Simply put, Leviathan spares no expense when it comes to skewering contemporary Russia. Its commentary is subtle, but powerful and at times so dark that it becomes hilarious. The villainous Mayor Vadim is a fat drunk, the traffic cops drive drunk because they won’t be ticketing themselves, and the institutions of justice and law are unjust and kleptocratic characters in a Kafkaesque horror story. The existence of such political commentary distinguishes Leviathan from Zvyagintsev’s other films. In my review of The Return, I implied that we shouldn’t let the perception of Russia as “the austere authoritarian other to our delightful democratic self, a home to alcoholism, gulag archipelagos, and notes from the underground” distract us. I’d reverse the prescription here.
However, politics aside, Leviathan fits snugly within Zvyagintsev’s overall style; we need not emphasize its darkness and bleakness more on this front. While Leviathan is not as much of “a mythological look on human life” as The Return, it is still highly philosophical. As with other Zvyagintsev films, religious imagery and Biblical themes weigh heavily throughout. The name “Leviathan” itself comes from the Old Testament (I’d assume it’s also a nod to Hobbes), and the story of Job provides a religious lens into some of the film’s main questions: why does evil exist, and why do horrible things happen to righteous people? Concepts of faith, justice, truth, and power regularly arise in characters’ conversations, intermingling to create more questions but no answers. Is faith in justice a lie when the only truth is power? Can the power of faith create true justice?
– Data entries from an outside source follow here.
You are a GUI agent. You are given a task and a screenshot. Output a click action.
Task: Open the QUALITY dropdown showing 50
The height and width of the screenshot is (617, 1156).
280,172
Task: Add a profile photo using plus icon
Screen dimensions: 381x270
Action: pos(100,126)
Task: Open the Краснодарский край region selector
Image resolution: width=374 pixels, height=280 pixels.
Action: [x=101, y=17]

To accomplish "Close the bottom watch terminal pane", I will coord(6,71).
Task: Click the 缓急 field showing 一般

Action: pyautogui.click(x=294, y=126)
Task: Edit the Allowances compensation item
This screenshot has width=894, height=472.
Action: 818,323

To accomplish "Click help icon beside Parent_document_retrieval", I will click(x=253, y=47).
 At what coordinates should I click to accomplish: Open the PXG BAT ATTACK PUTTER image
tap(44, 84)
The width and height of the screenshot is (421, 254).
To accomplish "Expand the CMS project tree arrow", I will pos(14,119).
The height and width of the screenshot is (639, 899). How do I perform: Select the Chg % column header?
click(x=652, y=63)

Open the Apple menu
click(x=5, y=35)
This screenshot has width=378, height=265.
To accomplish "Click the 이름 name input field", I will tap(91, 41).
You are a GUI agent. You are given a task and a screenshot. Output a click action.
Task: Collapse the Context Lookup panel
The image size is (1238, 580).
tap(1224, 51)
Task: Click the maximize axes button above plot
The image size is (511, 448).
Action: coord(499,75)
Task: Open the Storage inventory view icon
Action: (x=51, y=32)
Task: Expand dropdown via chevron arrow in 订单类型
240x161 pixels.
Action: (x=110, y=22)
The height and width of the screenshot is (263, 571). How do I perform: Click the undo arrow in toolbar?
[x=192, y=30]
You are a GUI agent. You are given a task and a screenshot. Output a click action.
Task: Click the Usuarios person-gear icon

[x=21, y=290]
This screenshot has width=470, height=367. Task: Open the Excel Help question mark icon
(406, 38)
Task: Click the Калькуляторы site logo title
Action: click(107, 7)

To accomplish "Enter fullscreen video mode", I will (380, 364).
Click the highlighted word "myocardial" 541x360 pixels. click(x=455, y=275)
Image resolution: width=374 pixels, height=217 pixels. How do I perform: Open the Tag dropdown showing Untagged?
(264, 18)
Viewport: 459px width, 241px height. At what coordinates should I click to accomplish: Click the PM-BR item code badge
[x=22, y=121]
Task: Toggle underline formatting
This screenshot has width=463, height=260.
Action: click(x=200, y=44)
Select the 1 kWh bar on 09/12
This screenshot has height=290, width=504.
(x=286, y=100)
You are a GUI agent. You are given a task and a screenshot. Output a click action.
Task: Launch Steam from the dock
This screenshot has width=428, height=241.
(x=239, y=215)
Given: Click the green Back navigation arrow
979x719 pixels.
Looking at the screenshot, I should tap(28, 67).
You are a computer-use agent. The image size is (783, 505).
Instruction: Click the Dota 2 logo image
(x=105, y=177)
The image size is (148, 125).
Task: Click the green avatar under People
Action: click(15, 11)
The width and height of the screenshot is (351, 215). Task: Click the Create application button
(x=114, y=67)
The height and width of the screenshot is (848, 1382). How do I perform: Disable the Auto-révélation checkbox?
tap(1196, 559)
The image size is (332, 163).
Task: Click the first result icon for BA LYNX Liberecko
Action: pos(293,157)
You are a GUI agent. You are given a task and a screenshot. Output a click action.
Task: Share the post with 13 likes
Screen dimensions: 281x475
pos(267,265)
Compared to The Return, I’d say Leviathan is indisputably a better piece—my personal preferences lean more towards political allegory, and my sense of humor clicks with the subtle black ironies the movie (intentionally or not) contains. When there’s a funny portrait of Putin staring down at a corpulent corrupt official, you bet I’ll enjoy the scene, and probably the entire movie around it. Political commentary strengthens and broadens Leviathan‘s appeal. While Andrey Zvyagintsev’s other movies may be more like one-off art house pieces, Leviathan has more staying power, especially given all the recent political hubbub with Russia. There’s something special in seeing a state in which “nothing is true and everything is possible” designate a film that broaches truth and possibility as its official Oscar candidate. If Leviathan wins later this month, I’d love to see the look on the Russian Minister of Culture’s face.
Leviathan (Russian: Левиафан)—Russia. Directed by Andrey Zvyagintsev. First released May 2014. Running time 2hr 21min. Starring Aleksei Serebryakov, Elena Lyadova, Vladimir Vdovichenkov, and Roman Madyanov.